Well, that’s a bit of a disappointment for me, because I think it would have been a fun presentation for me and for the students, as well as an opportunity for [the principal] to appear contrite in a constructive way. However, I’m glad that you do teach young children that cheating is wrong, as it’s a fundamental lesson.

I have asked that all staff at the school include a component on copyright and plagiarism in their next Staff Development Day.

These are two separate concepts, and I hope the teaching component clarifies the distinction. Copyright infringement injures me. Plagiarism corrupts the institution. The first consists of taking property that is not yours. It is a commercial tort, and yet we make fair use exceptions so that teachers can often get away with wholesale copying—of almost anything but a textbook—for educational purposes, without threat of penalty (so long as they acknowledge their sources). The second consists of claiming credit for someone else’s work. This is a critical concept in all academic settings, and those charged with the education of children should understand it in their bones. We, as a society, entrust educational institutions to award diplomas and degrees to people based on the work those people do. We expect those institutions to police their students with regard to plagiarism; to the extent that they fail to do so, their integrity—and our trust in them—is undermined.

On behalf of the [Department], I offer a further apology for the use of your copyright material without first obtaining permission.
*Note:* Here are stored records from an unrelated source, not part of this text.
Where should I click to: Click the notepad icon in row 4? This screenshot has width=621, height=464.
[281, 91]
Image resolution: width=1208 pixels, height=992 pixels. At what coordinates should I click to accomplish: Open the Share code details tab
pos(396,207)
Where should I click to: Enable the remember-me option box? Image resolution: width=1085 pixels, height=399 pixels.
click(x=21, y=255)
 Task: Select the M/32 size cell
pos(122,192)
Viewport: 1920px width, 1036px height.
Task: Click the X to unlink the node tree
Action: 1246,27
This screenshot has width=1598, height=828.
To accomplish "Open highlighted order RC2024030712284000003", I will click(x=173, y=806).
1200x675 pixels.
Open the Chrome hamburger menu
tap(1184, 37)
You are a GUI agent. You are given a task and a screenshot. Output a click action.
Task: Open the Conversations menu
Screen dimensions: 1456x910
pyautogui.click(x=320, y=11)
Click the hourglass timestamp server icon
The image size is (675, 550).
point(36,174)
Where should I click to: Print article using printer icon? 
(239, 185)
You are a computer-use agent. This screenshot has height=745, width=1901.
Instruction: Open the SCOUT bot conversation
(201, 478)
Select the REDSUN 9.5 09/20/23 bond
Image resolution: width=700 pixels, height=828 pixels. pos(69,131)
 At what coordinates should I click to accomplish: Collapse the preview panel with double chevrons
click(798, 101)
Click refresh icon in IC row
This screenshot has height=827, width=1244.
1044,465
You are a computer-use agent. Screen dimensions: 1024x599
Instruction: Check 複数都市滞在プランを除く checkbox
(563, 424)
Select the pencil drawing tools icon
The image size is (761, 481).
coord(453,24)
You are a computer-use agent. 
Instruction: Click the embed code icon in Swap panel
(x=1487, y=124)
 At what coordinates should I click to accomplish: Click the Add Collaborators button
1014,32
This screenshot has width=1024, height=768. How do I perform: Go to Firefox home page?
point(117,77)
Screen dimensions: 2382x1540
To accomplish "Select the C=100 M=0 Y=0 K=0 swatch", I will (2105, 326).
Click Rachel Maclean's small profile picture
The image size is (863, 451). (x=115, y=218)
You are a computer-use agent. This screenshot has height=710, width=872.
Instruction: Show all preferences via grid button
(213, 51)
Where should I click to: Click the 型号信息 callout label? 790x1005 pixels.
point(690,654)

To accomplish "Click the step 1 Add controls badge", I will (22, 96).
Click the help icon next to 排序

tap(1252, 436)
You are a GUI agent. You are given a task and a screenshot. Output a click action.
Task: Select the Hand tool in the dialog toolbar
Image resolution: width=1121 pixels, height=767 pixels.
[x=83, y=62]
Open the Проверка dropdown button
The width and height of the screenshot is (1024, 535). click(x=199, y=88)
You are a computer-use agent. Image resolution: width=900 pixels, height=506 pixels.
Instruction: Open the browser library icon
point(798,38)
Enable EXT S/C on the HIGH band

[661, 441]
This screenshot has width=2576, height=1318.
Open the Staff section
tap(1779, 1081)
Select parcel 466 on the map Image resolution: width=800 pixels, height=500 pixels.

Permission would have freely been offered had it been sought. And, frankly, if [the principal] had merely cited [her/his] source, I’d have been happy to be quoted even if permission had not been sought. I will gladly accept the department’s institutional apology once the document is removed from the web server. I don’t see how it substitutes for a simple and direct apology from [the principal], though.

Yours sincerely

Please let me know when the department’s IT administrator has successfully quarantined the contraband document against public access over the Internet. And I would still appreciate a simple and direct apology from [the principal], as evidence of lesson learned. I know some people are constitutionally incapable of remorse, but I should hope that’s not the sort of person you would place in charge of schoolchildren.

Sincerely,
If you feel I’m making a mountain out of a molehill, well, I’m sorry you feel that way.